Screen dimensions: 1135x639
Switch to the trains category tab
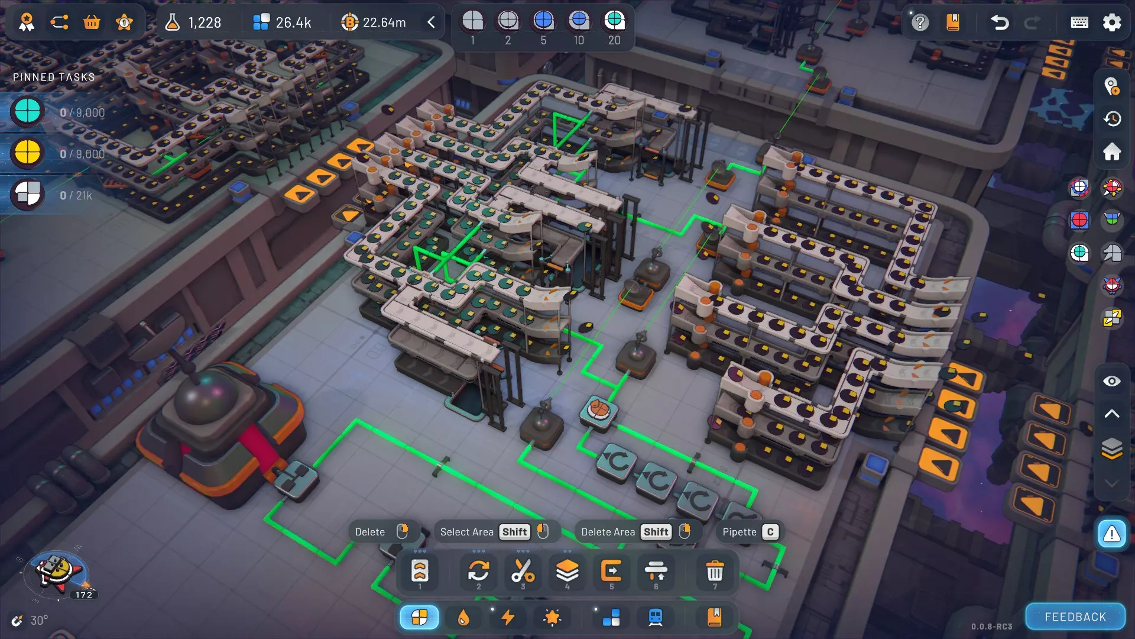tap(655, 618)
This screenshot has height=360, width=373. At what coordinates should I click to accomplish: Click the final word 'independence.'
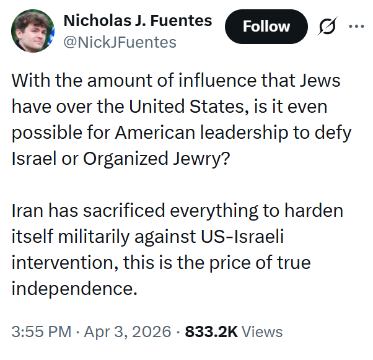74,288
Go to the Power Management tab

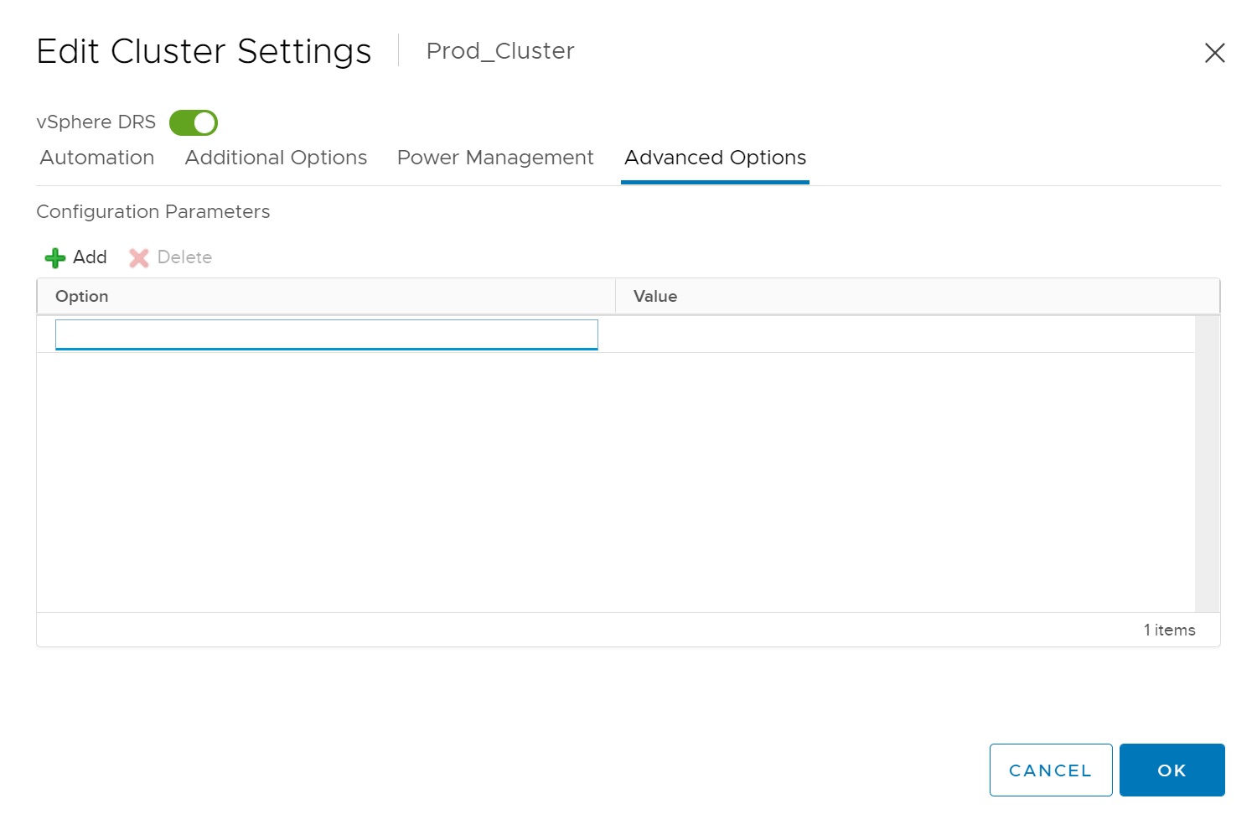click(x=495, y=158)
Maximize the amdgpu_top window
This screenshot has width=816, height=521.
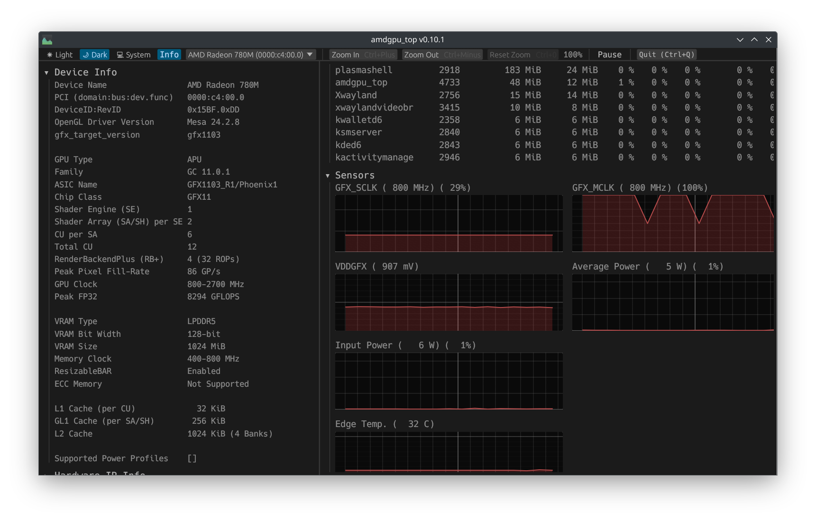click(754, 40)
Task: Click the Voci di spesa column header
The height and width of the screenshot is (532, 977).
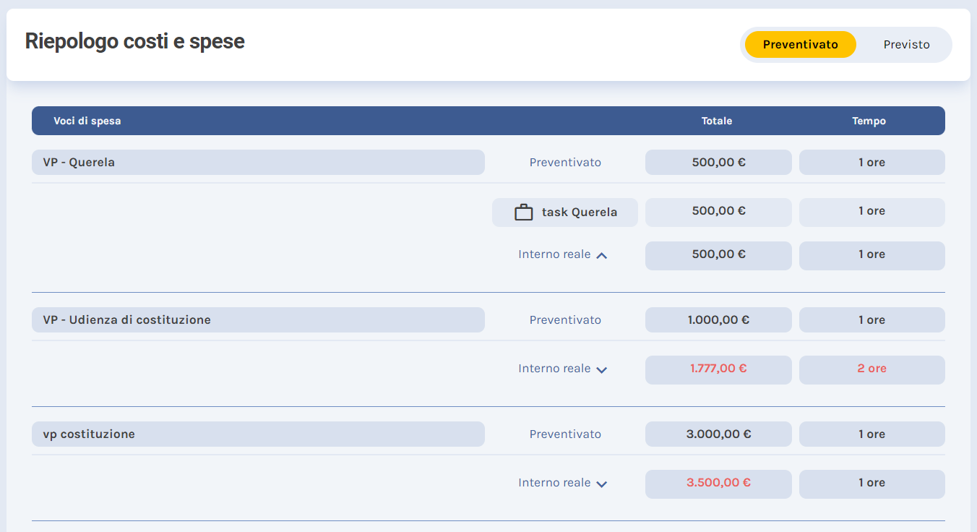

▶ _Goal of the exercise_: Recast the material above as a numbered list with one line per item, skipping blank lines and leaving the pictures out.

▶ _Completed exercise_:
1. Screen dimensions: 1135x639
2. Switch to the trains category tab
3. tap(655, 618)
4. This screenshot has height=360, width=373. At what coordinates should I click to accomplish: Click the final word 'independence.'
5. 74,288
6. Go to the Power Management tab
7. click(x=495, y=158)
8. Maximize the amdgpu_top window
9. This screenshot has width=816, height=521.
10. click(754, 40)
11. Task: Click the Voci di spesa column header
12. The height and width of the screenshot is (532, 977).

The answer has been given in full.